Minutenlimit für D-Will und Wes

Ein Achillessehnenriss ist und bleibt eine schwere Verletzung. Auch wenn Dallas' Neuzugang Wesley Matthews beim letzten Spiel der Preseason auf dem Court stand, wird er noch eine Weile brauchen, bis er wieder zeigen kann, ob er sein altes Niveau noch erreicht.
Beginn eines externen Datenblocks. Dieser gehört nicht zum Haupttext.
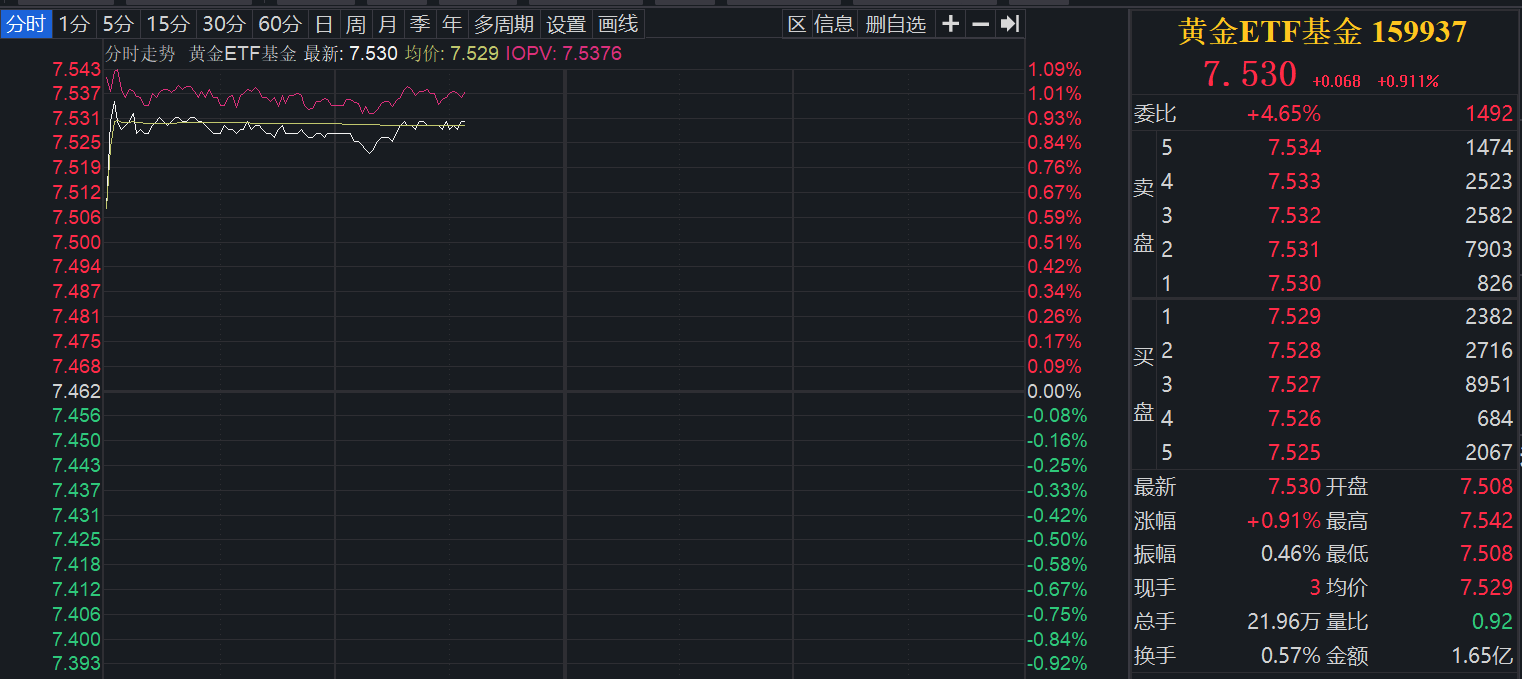1522x679 pixels.
Task: Open the 周 weekly chart tab
Action: (x=355, y=24)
Erst einmal wird die Spielzeit des Flügelspielers begrenzt sein, so Tim McMahon von ESPN. Um wie viele Minuten es sich dabei handelt, wollte Coach Rick Carlisle nicht verlauten lassen. Gleiches gilt auch für Deron Williams. Nachdem sich der neue Spielmacher in der Vorbereitung an der Wade verletzt hatte, werden die Mavs noch vorsichtiger mit dem 31-Jährigen sein. Auch für ihn wird es zu Saisonbeginn ein Minutenlimit geben.

Besuch vom POTUS

Die Tatsache, dass US-Präsident Barack Obama ein Fan der Chicago Bulls ist, ist hinreichend bekannt. Und da das Staatsoberhaupt am Dienstag (vielleicht nicht ganz zufällig) eine Rede in der Windy City hält, macht Obama einen Abstecher ins United Center zum Spiel gegen die Cavaliers. Schließlich trifft man als Präsident nicht alle Tage auf den King.
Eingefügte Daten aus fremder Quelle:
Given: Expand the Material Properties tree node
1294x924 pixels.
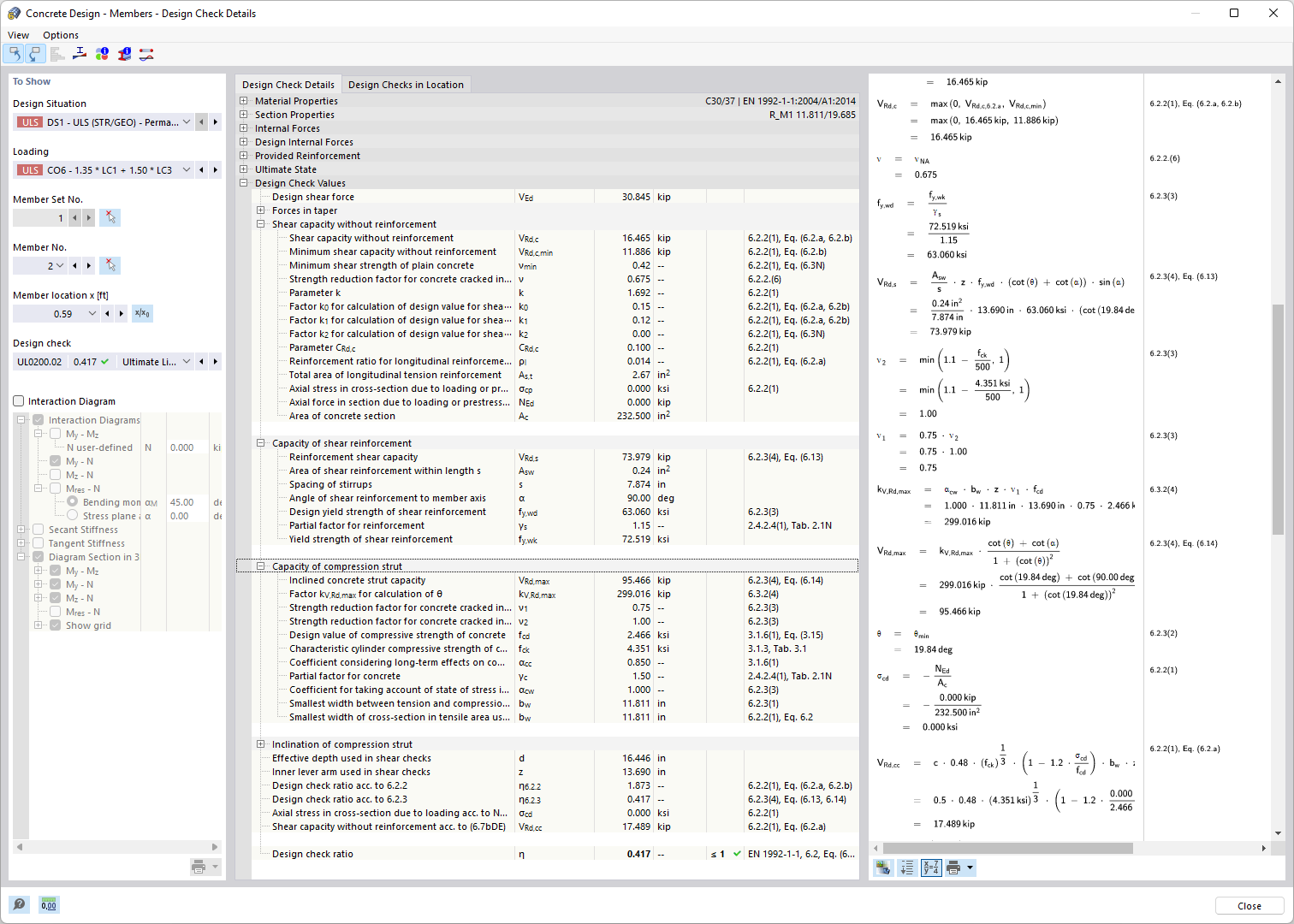Looking at the screenshot, I should [244, 100].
Aber auch LeBron James freut sich auf die Begegnung: "Ich fühle mich sehr geehrt", so LBJ: "Das ist etwas, wovon ich meinen Kindern erzählen kann. Aber dafür werde ich wohl ein Video machen müssen - die Kinder glauben mir nicht alles. Aber ich werde ihnen ein Video davon zeigen können, wie ich vor dem Präsidenten der USA gespielt habe. Das ist schon ziemlich cool."

Silver über Hack-a-Jordan

Absichtliche Fouls an schwachen Freiwerfern sind seit Dwight Howard und DeAndre Jordan wieder ein großes Thema. Commissioner Adam Silver erklärte jüngst zu einer möglichen Regeländerung: "Ich werde nicht sagen, dass wir es niemals ändern werden, aber wir müssen uns ausführlich Gedanken machen. Wir hatten eine lange Diskussion darüber mit dem Competition Commitee diesen Sommer und haben uns entschieden, erst einmal nichts zu ändern und es weiter zu beobachten."

Dabei hat auch Silver Abneigungen gegen die Fouls: "Vom ästhetischen Standpunkt ist es natürlich schlecht und damit auch schlecht für die Unterhaltung und die Fans. Andererseits höre ich von tausenden Coaches - nicht nur aus den USA, sondern aus der ganzen Welt - 'Ihr dürft diese Regel nicht ändern. Was sendet das denn für ein Signal? Alle Kinder, die Basketball spielen, wissen: Das ist ein fundamentaler Bestandteil des Spiels. Jeder muss in der Lage sein, Freiwürfe zu treffen.'"

Natürlich spielt auch der Vermarktungsaspekt eine Rolle: "Es ist faszinierend, auf die TV-Statistiken zu schauen. Man sollte denken, es wäre anders, doch die Zuschauer schalten nicht ab, wenn absichtlich gefoult wird. Ich denke, es ist eine besondere Strategie, die von Gregg Popovich und anderen großen Coaches genutzt wird. Und das zieht die Leute an."

Pelicans beanspruchen Smith

In New Orleans fürchteten die Verantwortlichen, die Sixers würden sich Ish Smith unter den Nagel reißen, nachdem er von den Wizards entlassen worden war - doch Philly rührte sich nicht. Damit war der Weg frei für ein Engagement im Big Easy. Die Pels beanspruchten Smith von der Waiver-Liste.

Aufgrund der Restriktionen für Jrue Holiday sowie der Verletzungen von Tyreke Evans und Norris Cole haben die Pels im Backcourt ein großes Loch. Zusammen mit Nate Robinson soll Smith helfen, dieses kurzfristig zu stopfen.

Suns ziehen Optionen

In Phoenix ist man von seinen jungen Spielern überzeugt. Sowohl Alex Len als auch T.J. Warren und Archie Goodwin werden alle über die Saison hinaus unter Vertrag stehen. Die Franchise zog bei allen drei Spielern die Teamoptionen der Rookie-Verträge.